Tuesday, October 13, 2015

Common Core

Louisiana Test Scores Released To Mixed Reactions.

The Monroe (LA) News Star (10/13, Guidry) reports Louisiana test scores remained similar to past years. Between 30 and 40% of students scored “mastery or above” on the state tests. Superintendent John White said he was not surprised by the results.
        The AP (10/13, McGill) adds that the tests were more challenging this year, which may have caused a greater divergence in test scores with more students failing to earn “basic” proficiency and more students earning “mastery.” White hypothesized that the harder tests were better at identifying stronger and weaker students. The test scores will be carefully evaluated by the state Board of Elementary and Secondary Education on Tuesday. Superintendent White is urging the board to adopt a scoring system that will allow Louisiana to compare its performance with other states.
        Louisiana State Representative Says Test Scores Show Common Core Needs To Be Rejected. The Bayou Buzz (LA) (10/13) reports Louisiana state representative Brett Geymann said the state’s Common Core test results will show the standards should be repealed by the state.
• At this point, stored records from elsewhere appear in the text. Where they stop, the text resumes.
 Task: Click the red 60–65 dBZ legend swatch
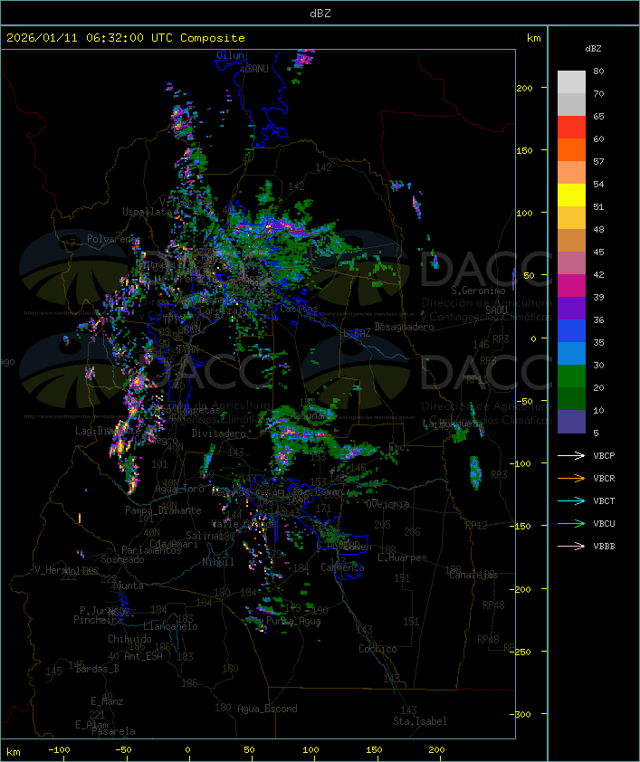pyautogui.click(x=571, y=128)
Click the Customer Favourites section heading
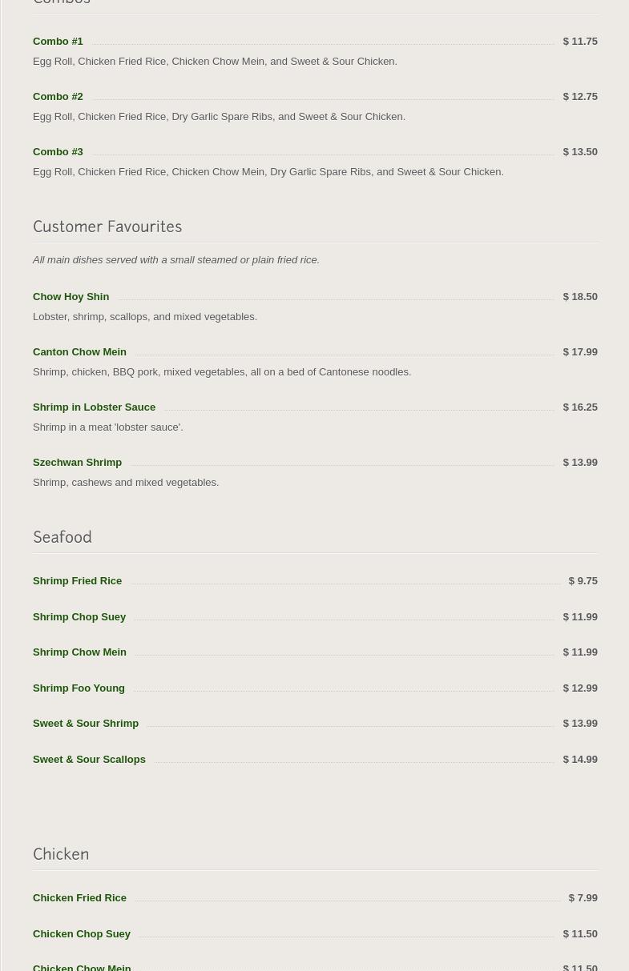The image size is (629, 971). coord(107,227)
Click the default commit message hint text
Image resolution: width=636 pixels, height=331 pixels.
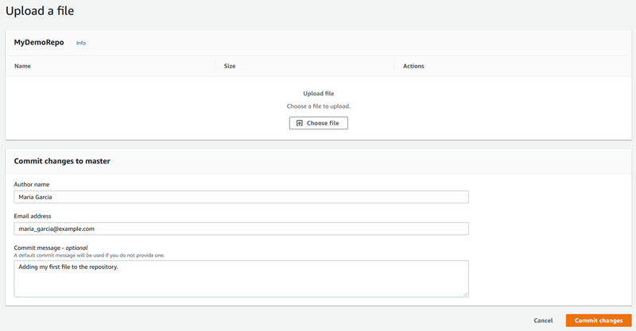(x=89, y=255)
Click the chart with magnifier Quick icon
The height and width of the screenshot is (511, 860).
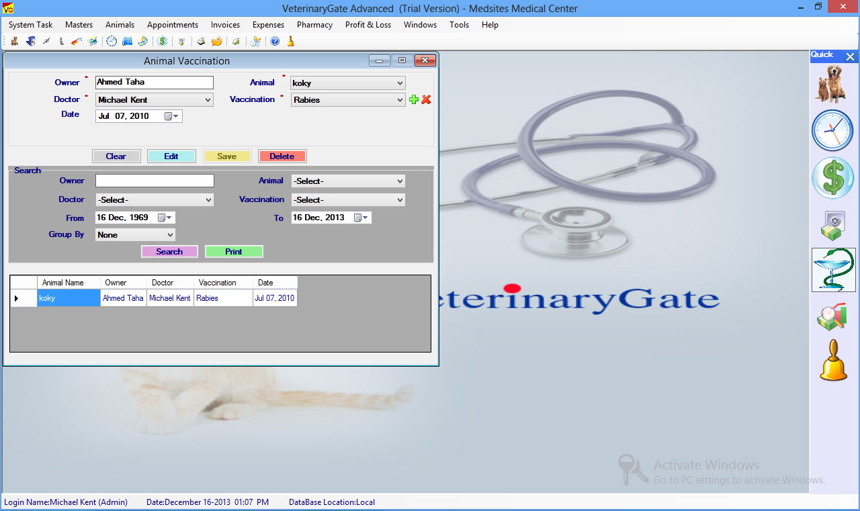point(832,316)
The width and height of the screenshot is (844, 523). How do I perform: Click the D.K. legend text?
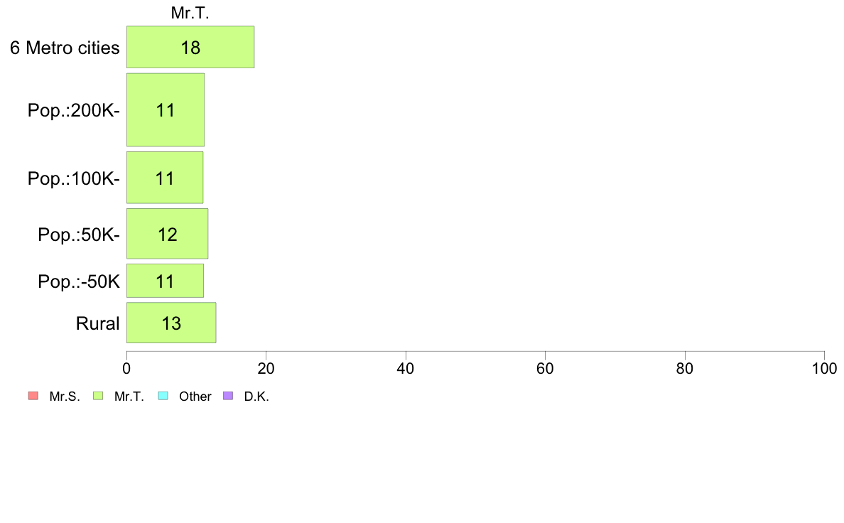click(x=256, y=397)
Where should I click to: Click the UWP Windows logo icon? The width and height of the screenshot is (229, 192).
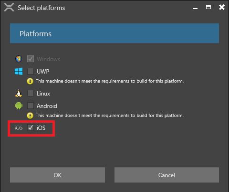[x=19, y=71]
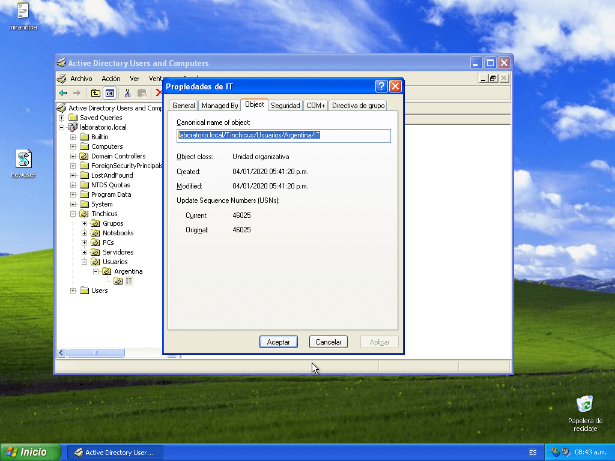Open the mirandma desktop file icon

pos(23,11)

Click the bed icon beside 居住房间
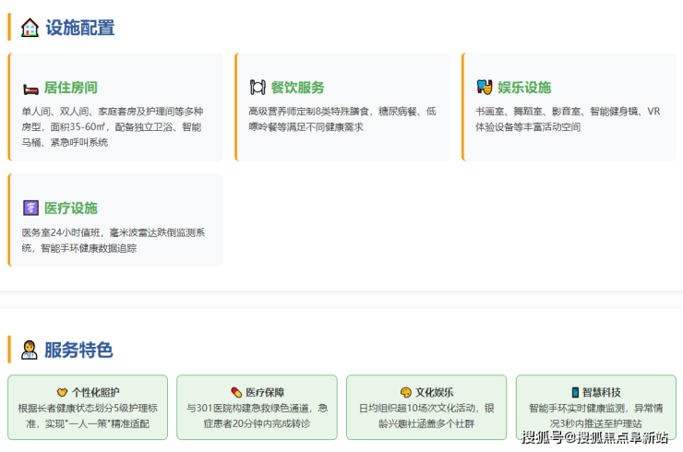tap(31, 89)
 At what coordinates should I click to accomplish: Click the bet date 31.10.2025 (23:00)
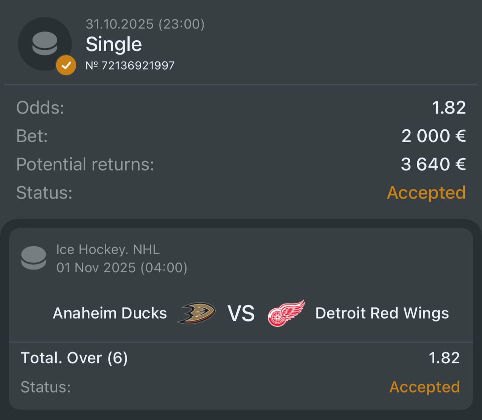[145, 24]
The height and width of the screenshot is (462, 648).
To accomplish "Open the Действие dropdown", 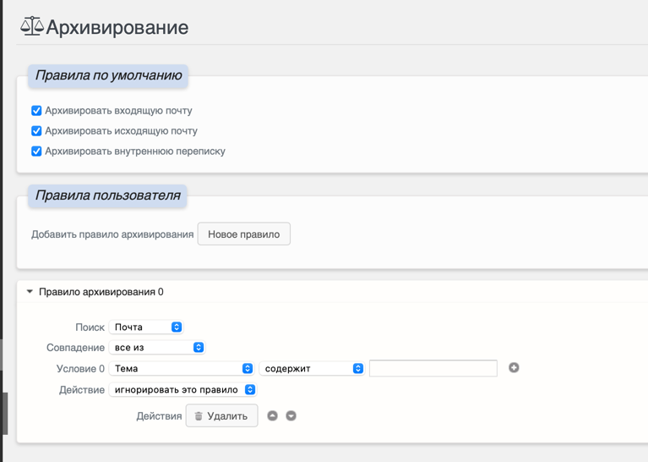I will point(182,390).
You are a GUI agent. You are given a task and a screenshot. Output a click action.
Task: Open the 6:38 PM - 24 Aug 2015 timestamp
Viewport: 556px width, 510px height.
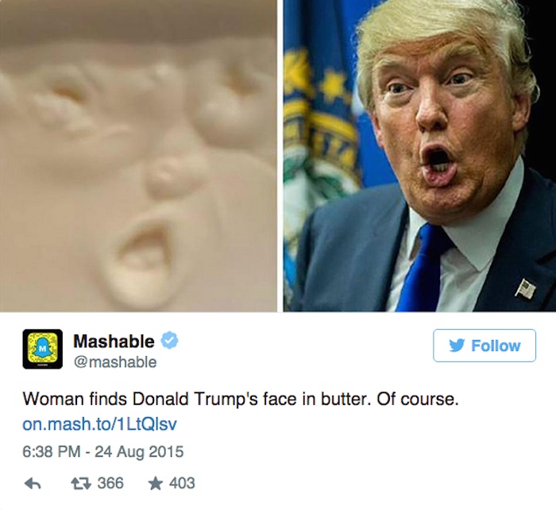click(103, 452)
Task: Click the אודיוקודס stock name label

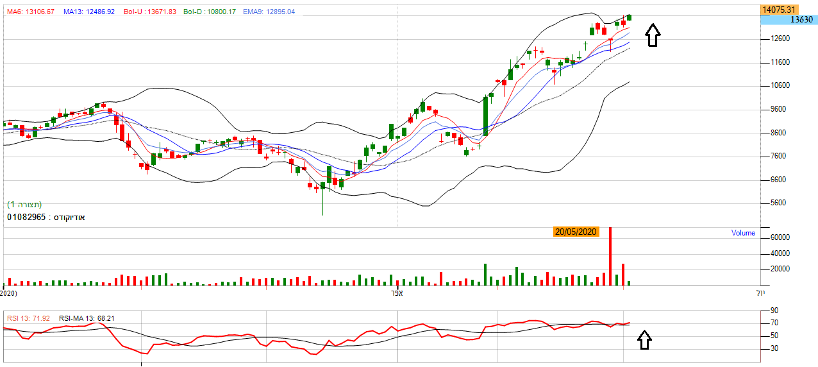Action: click(46, 218)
Geymann said, “The results show this five-year experiment is not working.”

South Carolina Near Replacing Common Core With New, Similar Standards.

The Myrtle Beach (SC) Online (10/13, Adcox) reports the South Carolina Education Oversight Committee voted 11-1 to replace Common Core with new math and reading standards allowing the state BOE to make the final authorization for the change on Wednesday. The state legislature voted last year in favor of replacing Common Core. The new standards approved by the Education Oversight Committee are 90% identical to Common Core, but add instruction on money, multiplication tables, and cursive writing.

Common Core Is Here To Stay.

Politico (10/13, Hefling) says that “Common Core has won the war.” The article highlights that almost 80% of public school students are being taught Common Core standards and that despite many threats by states to repeal the standards, even the states that have followed through have all ended up adopting new standards that “are just the same standards by a different name.” Melinda Gates recently commented on the efforts by some states to repeal the standards, “The few states that have rolled it back, when you look at what they’ve actually done, the standards they are using are 95% the Core standards. It’s what we know needs to be taught.”

Arkansas Lowers Standard For “Proficiency” On Common Core Tests.

The Washington Post (10/13, Brown) reports Arkansas revised the minimum score necessary to be considering “proficient” on their state’s Common Core tests. The Partnership for Assessment of Readiness for College and Careers defines proficient as scoring 4 or higher out of 5 on the test, but Arkansas, following the example of Ohio, has revised their state policy so that a 3 out of 5 is considered proficient. The change will inflate Arkansas’ reported performance by inflating the percentage of students who are considered proficient compared to other states. For example, the number of students considered proficient in Algebra I has now increased from 28% to 60%.